Con Alí nos encontrábamos siempre de manera fugaz en las fiestas del barrio, en las misas dominicales que presidía el padre José Miguel Miranda y en los matinales del Nuria, el Escorial, el Americano y el Palermo. Más tarde, coincidíamos en manifestaciones de protesta por la invasión a Cuba y contra la guerra en Vietnam, o en obras teatrales donde ya sobresalía con éxito el joven Alí.

Yo era novio de una actriz hippie que acababa de llegar de Nueva York, y luego de las presentaciones en diversas salas de teatro, nos íbamos con los actores y actrices, a tomar trago a «El Cisne» o a «El Agujero», donde Alí siempre era la estrella, el centro de atención de aquellas inolvidables tertulias.
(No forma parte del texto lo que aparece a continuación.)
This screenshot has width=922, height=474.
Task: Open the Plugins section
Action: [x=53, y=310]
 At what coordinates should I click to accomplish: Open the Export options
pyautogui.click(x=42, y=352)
En adelante, con Alí nos tropezamos a menudo en las más heterogéneas reuniones, en las más extrañas geografías y con los personajes más insólitos. Pero entre los dos reinaba una simpatía mutua, un sosegado cariño, una amabilidad exquisita de su parte, un señorío innato. Así pasaron veinte, treinta, cuarenta, cincuenta años… Alí se había consagrado como uno de los mejores actores, directores y productores de Cine y TV en Colombia. Dirigió con sinigual acierto el legendario programa Sábados felices. Y personalmente, admiré mucho sus actuaciones en las versiones maravillosas de María, La vorágine y La mala hora, novelas emblemáticas de nuestro país.

Parábola vital

Una noche, hace unos dos o tres años, durante un coctel del Premio de Periodismo Simón Bolívar, donde concurría Tout Bogotá, me encontré con Alí, siempre acompañado de Guiomar Jaramillo, su bella y carismática esposa. Con la mayor naturalidad nos pusimos a conversar y a recordar episodios infinitos de los años 50, que comenzaban con travesías por el río Arzobispo y culminaban en las carreras de triciclos del parque Guernica, la frontera final del barrio Palermo.

Con radiante euforia sumábamos anécdotas y recuerdos que rebosaban los vasos de whisky que nos bebimos aquella noche. Cuando le pregunté las coincidencias de las fechas de nacimiento de él con su pariente Luis Fayad y otros amigos comunes del barrio, con su inequívoca sonrisa comenzó a enumerar la fecha de cada uno de ellos: 15 de agosto, 16, 17, 18… etc., «todos somos Leos victoriosos», decía radiante, pero con un esplendor culminante definitivo, remataba: «y todos nacimos en 1945», colofón para el jubiloso choque de nuestras copas afectivas.

Pero Alí sigue estando con nosotros a través de sus innumerables películas, telenovelas y programas televisivos. También, en el grato recuerdo que nos dejó de su parábola vital y en sus hermosos y amenos libros de memorias.